El Salvador se posicionó en el lugar 37 del Índice Mundial de la Felicidad 2026, con una puntuación de 6.578 en la evaluación de calidad de vida, según el más reciente informe global sobre bienestar. El país obtuvo el mismo puesto que el año anterior, en el mismo informe que se publica anualmente.
El país se ubica en la mitad superior de la tabla entre 147 naciones evaluadas, en un ranking que mide cómo las personas perciben su propia vida en una escala del 0 al 10.
Esta vez, el informe no cita textualmente a El Salvador como el año anterior, pero mide la felicidad a partir de los siguientes aspectos:
Ingresos (PIB per cápita), donde El Salvador aparece en el rango de 83, el apoyo social tiene un rango de 93, una esperanza de vida saludable en rango de 73.
En el siguiente aspecto, los salvadoreños fueron cuestionados en si son libres para tomar decisiones, y esto se ubicó en un rango de 16, pero aumentó el rango grandemente cuando les preguntaron sobre su generosidad y si habían hecho alguna donación recientemente, las respuestas subieron a un rango de 130.
Sobre la percepción de corrupción el rango de respuestas fue de 19, según las gráficas del estudio. Estos elementos explican gran parte de las diferencias en los niveles de bienestar entre países, de acuerdo con el informe.
El informe, conocido como World Happiness Report 2026, sitúa nuevamente a los países nórdicos en los primeros lugares, con Finlandia liderando la clasificación.
En América Latina, el mejor desempeño lo registra Costa Rica, que alcanzó el cuarto lugar a nivel mundial, el más alto logrado por un país de la región.
Otros países latinoamericanos también aparecen por encima o cerca de El Salvador, como México (12), Brasil (32), Guatemala (42) y Panamá (39).
Redes sociales y bienestar, el foco del informe
La edición 2026 pone especial énfasis en el impacto de las redes sociales, especialmente entre jóvenes.
El informe advierte que el uso intensivo de redes sociales se asocia con menores niveles de satisfacción con la vida, particularmente cuando supera varias horas al día.
Sin embargo, en América Latina la relación es más compleja: los países combinan altos niveles de uso con niveles relativamente altos de bienestar, lo que sugiere que el impacto depende del tipo de uso y del contexto social.

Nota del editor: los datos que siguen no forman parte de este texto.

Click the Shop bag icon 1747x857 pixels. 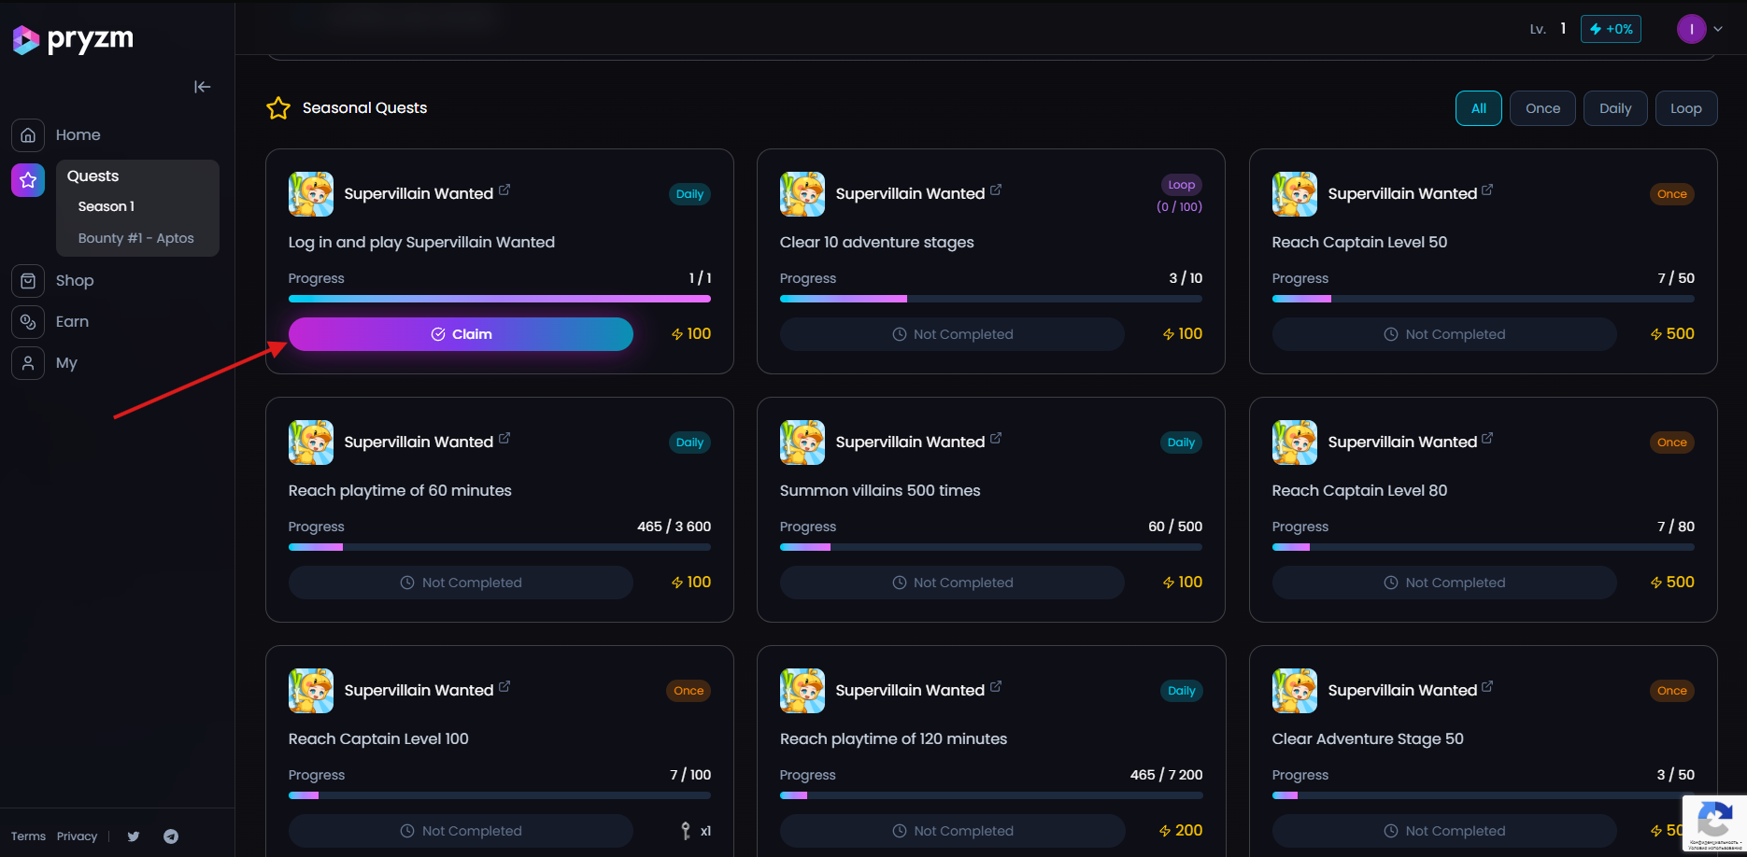[28, 281]
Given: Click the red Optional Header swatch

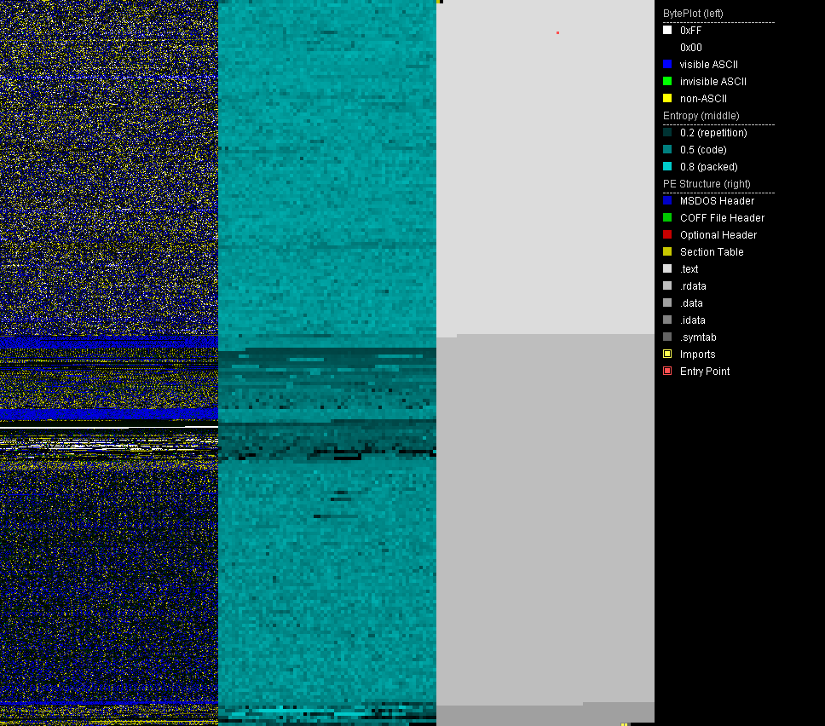Looking at the screenshot, I should [x=667, y=235].
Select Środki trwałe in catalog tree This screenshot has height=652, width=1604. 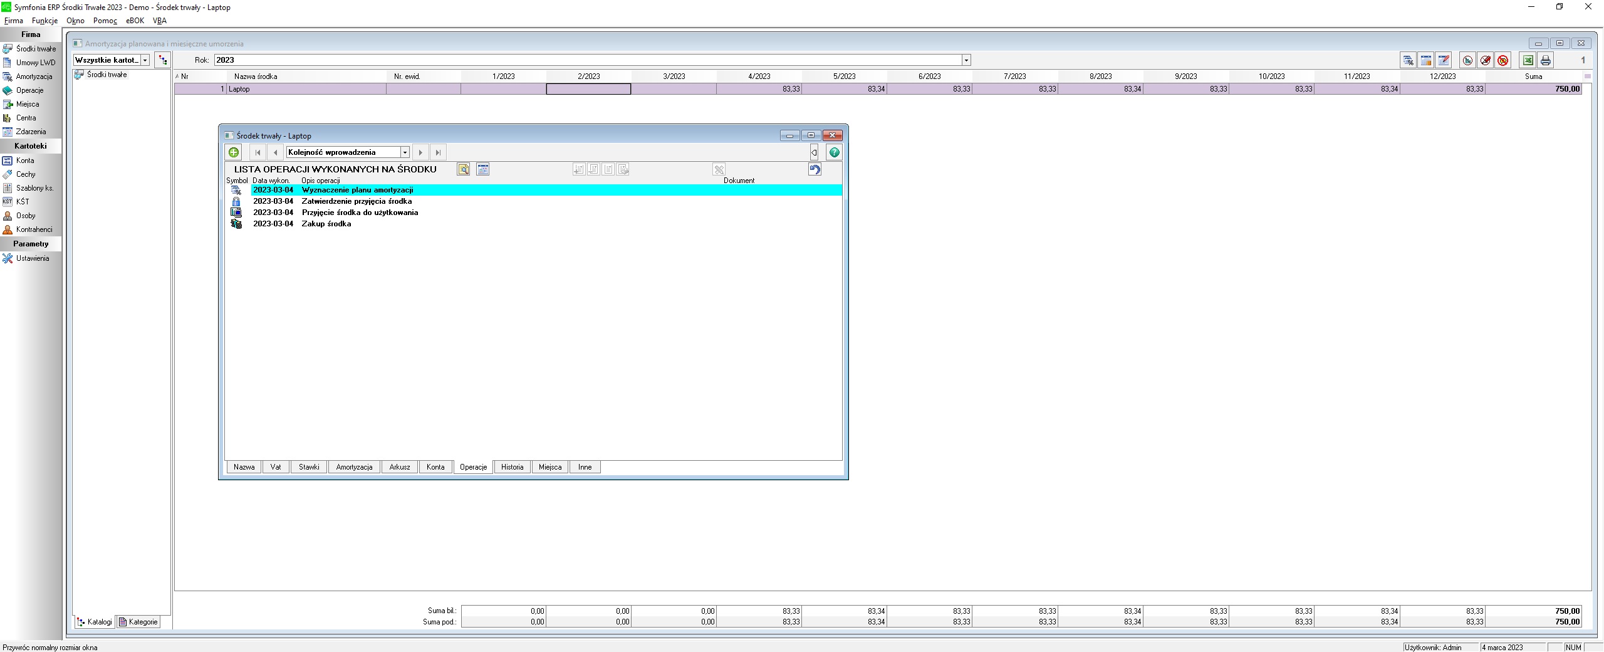[x=107, y=75]
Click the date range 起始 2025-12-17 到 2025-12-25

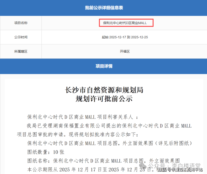click(125, 37)
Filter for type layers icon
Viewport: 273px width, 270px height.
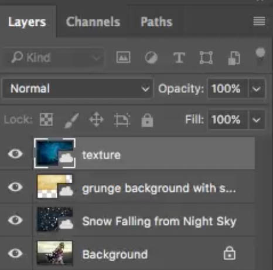pyautogui.click(x=179, y=58)
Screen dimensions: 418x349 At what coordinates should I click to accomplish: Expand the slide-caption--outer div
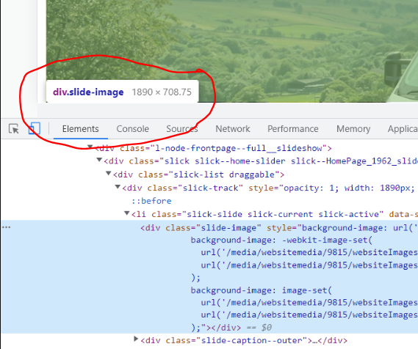[136, 339]
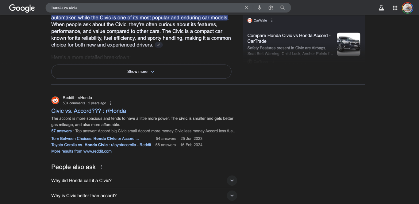Viewport: 419px width, 204px height.
Task: Open CarWale result options menu
Action: click(272, 20)
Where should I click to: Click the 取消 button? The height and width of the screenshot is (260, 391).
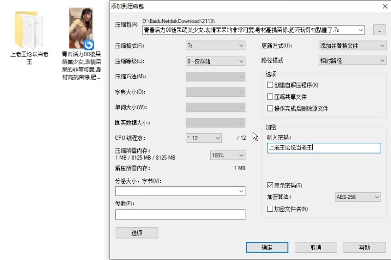316,247
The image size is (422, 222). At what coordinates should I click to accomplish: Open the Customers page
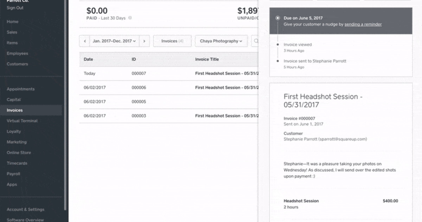(17, 64)
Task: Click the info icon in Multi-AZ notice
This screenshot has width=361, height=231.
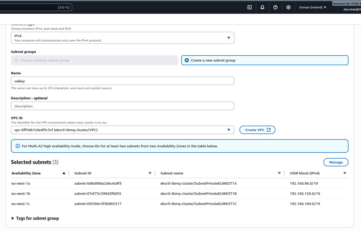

A nivel mundial, el estudio señala que, más países han mejorado sus niveles de felicidad que los que han empeorado y que los países occidentales han mostrado descensos en comparación con años anteriores.
También indica que las emociones positivas siguen siendo más frecuentes que las negativas y concluye que factores como el apoyo social, la confianza y las conexiones humanas siguen siendo determinantes clave en la percepción de bienestar.